さりげにアカデミー賞に何部門かノミネ−トされていたクリストファー・ノーラン監督作品。based on true storyだからの臨場感・説得力はある。『インセプション』であれだけVFX駆使しながら、本作では航空機の巴戦など実物にこだわったという。なかなか観ないアングルでの巴戦だったが、航空機の機数も少なく、多数の零戦の格闘を見慣れている人には、(なんか淡泊)感は否めない。但し開戦当初の第二次世界大戦ってこんなもんなのかもしれないな。ドイツサイドから見れば、40万近くの兵隊が海岸でボ〜としているんだから、ここに集中爆撃とか、艦砲射撃で一撃だろうと思うんだが、まぁチマチマしている(ゆえに、30万を超える兵力を本国に戻すことができたんだろう)。まぁ開戦当初と終戦間際では爆撃一つ取っても全然規模が違うのだけれど。
 考えてみれば、ドーバ−海峡とは不思議だ。
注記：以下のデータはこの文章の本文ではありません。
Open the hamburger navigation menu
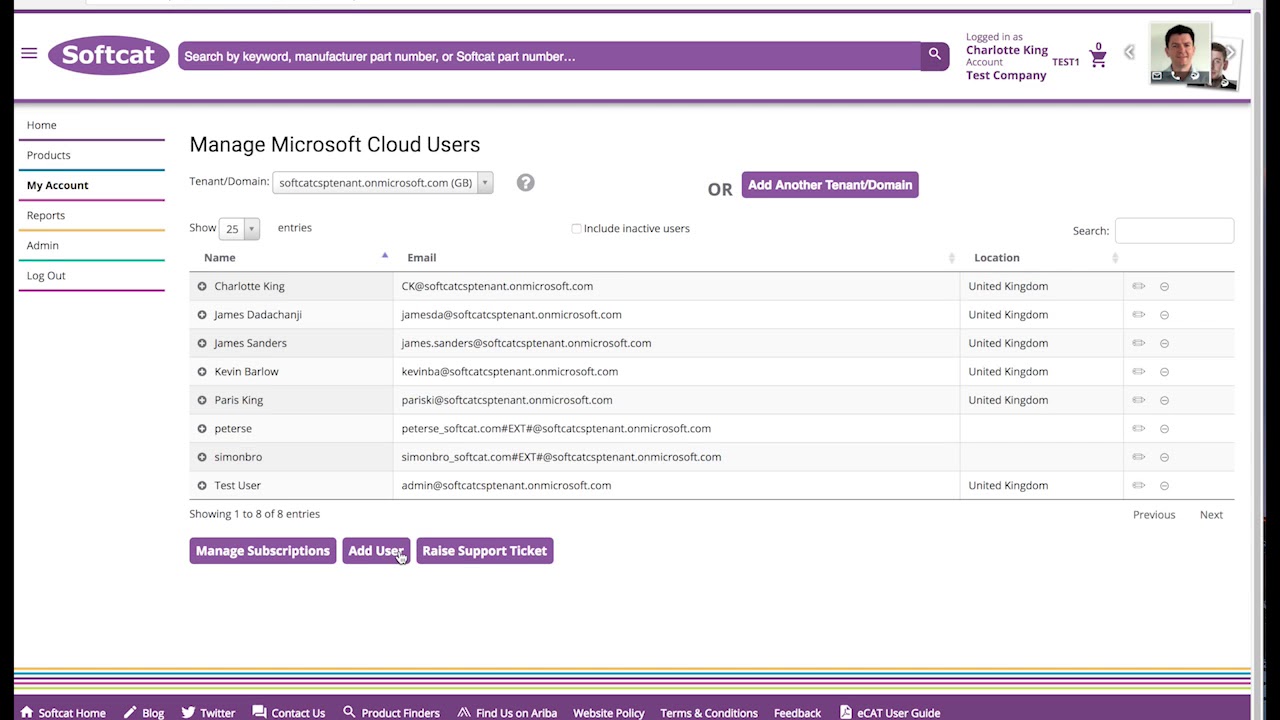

あの頃のドイツの国力をもってしても海峡を越えて上陸できなかったのだから。ブリテン島への上陸と、ロシア征服って言うのは、本当に難しいのだな。
 船でフランスを離れることができたと思えば、ドイツに空爆され沈没。救命具をつけてプカプカ浮いている兵隊さんをみて、太平洋戦争でアメリカ潜水艦に雷撃されて沈没した輸送船のことを考えたよ。日本軍は開戦前に輸送のことを考えなかったのかな。兵隊って辛い。